数据记录:
____________

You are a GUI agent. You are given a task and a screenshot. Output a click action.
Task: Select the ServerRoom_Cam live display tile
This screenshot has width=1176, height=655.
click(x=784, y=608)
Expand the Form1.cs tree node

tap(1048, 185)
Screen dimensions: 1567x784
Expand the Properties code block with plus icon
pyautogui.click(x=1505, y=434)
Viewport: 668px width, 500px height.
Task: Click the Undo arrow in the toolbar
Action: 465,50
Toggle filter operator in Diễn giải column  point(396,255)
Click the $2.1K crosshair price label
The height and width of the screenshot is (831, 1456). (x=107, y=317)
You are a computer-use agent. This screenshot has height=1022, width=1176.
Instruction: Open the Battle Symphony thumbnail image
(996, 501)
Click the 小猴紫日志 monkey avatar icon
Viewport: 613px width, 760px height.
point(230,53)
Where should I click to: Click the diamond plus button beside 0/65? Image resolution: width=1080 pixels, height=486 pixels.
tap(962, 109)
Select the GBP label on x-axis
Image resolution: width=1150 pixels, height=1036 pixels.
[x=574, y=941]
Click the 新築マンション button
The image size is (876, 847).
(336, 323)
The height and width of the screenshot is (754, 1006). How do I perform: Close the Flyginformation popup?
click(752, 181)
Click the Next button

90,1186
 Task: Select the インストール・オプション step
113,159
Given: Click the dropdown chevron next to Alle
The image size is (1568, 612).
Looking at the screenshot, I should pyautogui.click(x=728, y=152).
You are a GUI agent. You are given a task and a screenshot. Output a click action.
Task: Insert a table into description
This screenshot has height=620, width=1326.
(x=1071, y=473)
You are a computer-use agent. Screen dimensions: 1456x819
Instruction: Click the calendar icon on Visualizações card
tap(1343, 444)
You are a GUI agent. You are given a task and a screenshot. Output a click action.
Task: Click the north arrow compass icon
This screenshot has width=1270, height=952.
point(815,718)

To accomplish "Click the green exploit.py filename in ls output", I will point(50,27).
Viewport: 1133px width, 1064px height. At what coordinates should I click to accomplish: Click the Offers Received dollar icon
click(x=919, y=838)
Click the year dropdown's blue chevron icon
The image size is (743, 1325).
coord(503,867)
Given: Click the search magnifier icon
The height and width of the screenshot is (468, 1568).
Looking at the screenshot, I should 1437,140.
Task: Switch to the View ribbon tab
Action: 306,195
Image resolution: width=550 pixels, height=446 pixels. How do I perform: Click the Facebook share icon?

____________

**待办任务**
请把从条目开头到含有“The height and width of the screenshot is (831, 1456).”的那一行为止的各行原样重新写出，首尾两行都包括在内。

**参考解答**
You are a GUI agent. You are given a task and a screenshot. Output a click action.
Task: Select the ServerRoom_Cam live display tile
This screenshot has width=1176, height=655.
click(x=784, y=608)
Expand the Form1.cs tree node

tap(1048, 185)
Screen dimensions: 1567x784
Expand the Properties code block with plus icon
pyautogui.click(x=1505, y=434)
Viewport: 668px width, 500px height.
Task: Click the Undo arrow in the toolbar
Action: 465,50
Toggle filter operator in Diễn giải column  point(396,255)
Click the $2.1K crosshair price label
The height and width of the screenshot is (831, 1456). (x=107, y=317)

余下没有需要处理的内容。